Anika’s winning invention uses the in-silico method to detect a lead molecule that can selectively bind to the spike protein of the SARS-CoV-2 virus.

“The last two days I saw that there is a lot of media hype around my project as it involves the SARS-CoV-2 virus and it reflects our collective hope to end this pandemic as I like everyone else want us to going back to our normal lives soon, ”Anika told CNN.

Coronavirus has killed more than 1.1 million people globally since China reported its first case to the World Health Organization (WHO) in December. The United States has more than 21
9,000 deaths, according to data from the Johns Hopkins University Center for Systems Science and Engineering.

Anika, who is Native American, submitted her project when she was in 8th grade – but it would not always be focused on finding a cure for Covid-19.

Originally, her goal was to use in-silico methods to identify a lead compound that could bind to an influenza virus protein.

“After spending so much time researching pandemics, viruses and drug discovery, it was crazy to think I was actually living through something like this,” said Anika.

“Because of the enormous severity of the Covid-19 pandemic and the drastic impact it had had on the world in such a short time, I changed direction with the help of my mentor to target the SARS-CoV-2 virus.”

Anika said she was inspired to find potential cures for viruses after learning about the flu pandemic in 1918 and finding out how many people die each year in the United States despite annual vaccinations and anti-flu drugs on the market.

“Anika has a curious mind and used her curiosity to ask questions about a vaccine for Covid-19,” said Dr. Cindy Moss, a judge for the 3M Young Scientist Challenge, to CNN.

“Her work was extensive and researched several databases. She also developed an understanding of the innovation process and is a master communicator. Her willingness to use her time and talent to make the world a better place gives us all hope.”

Anika performs Bharatanatyam, an ancient Indian dance.

Anika said winning the award and the title as the top young scientist is an honor, but her work is not finished.

Her next goal, she says, is to work with scientists and researchers struggling to “control the disease and mortality” of the pandemic by developing her findings into an actual cure for the virus.

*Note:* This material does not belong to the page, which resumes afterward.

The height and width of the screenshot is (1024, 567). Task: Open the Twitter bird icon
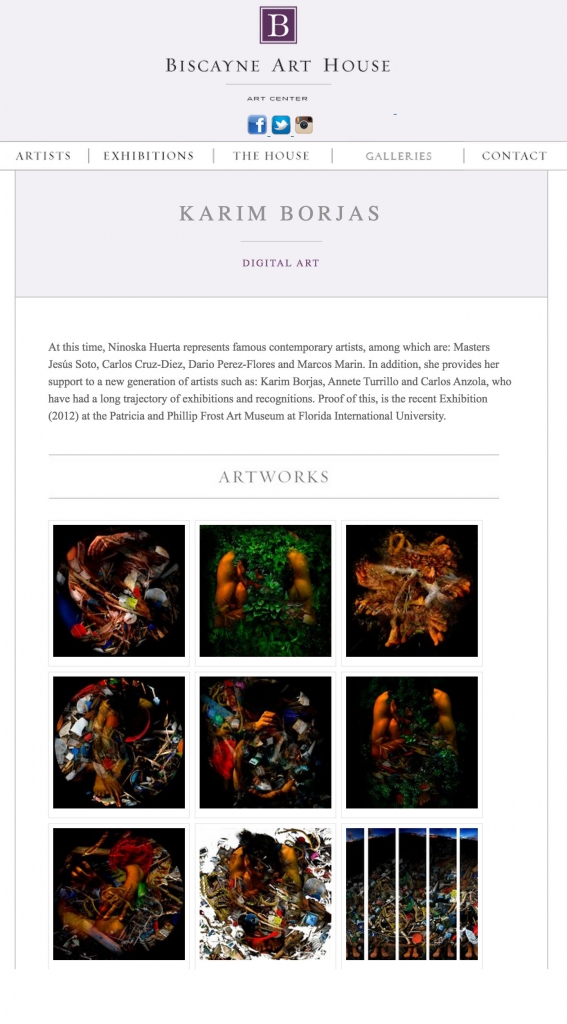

“My efforts to find a lead compound to bind to the tip protein from the SARS-CoV-2 virus this summer may seem like a drop in the ocean, but still add to all of these efforts,” she said. “How I further develop this molecule with the help of virologists and drug development specialists will determine if these efforts succeed.”

Of course, Anika also finds time to be a normal 14-year-old. When she is not in a laboratory or working towards her goal of becoming a doctor or researcher, Anika trains for the Indian classical dance called Bharatanatyam, which she has been practicing for eight years.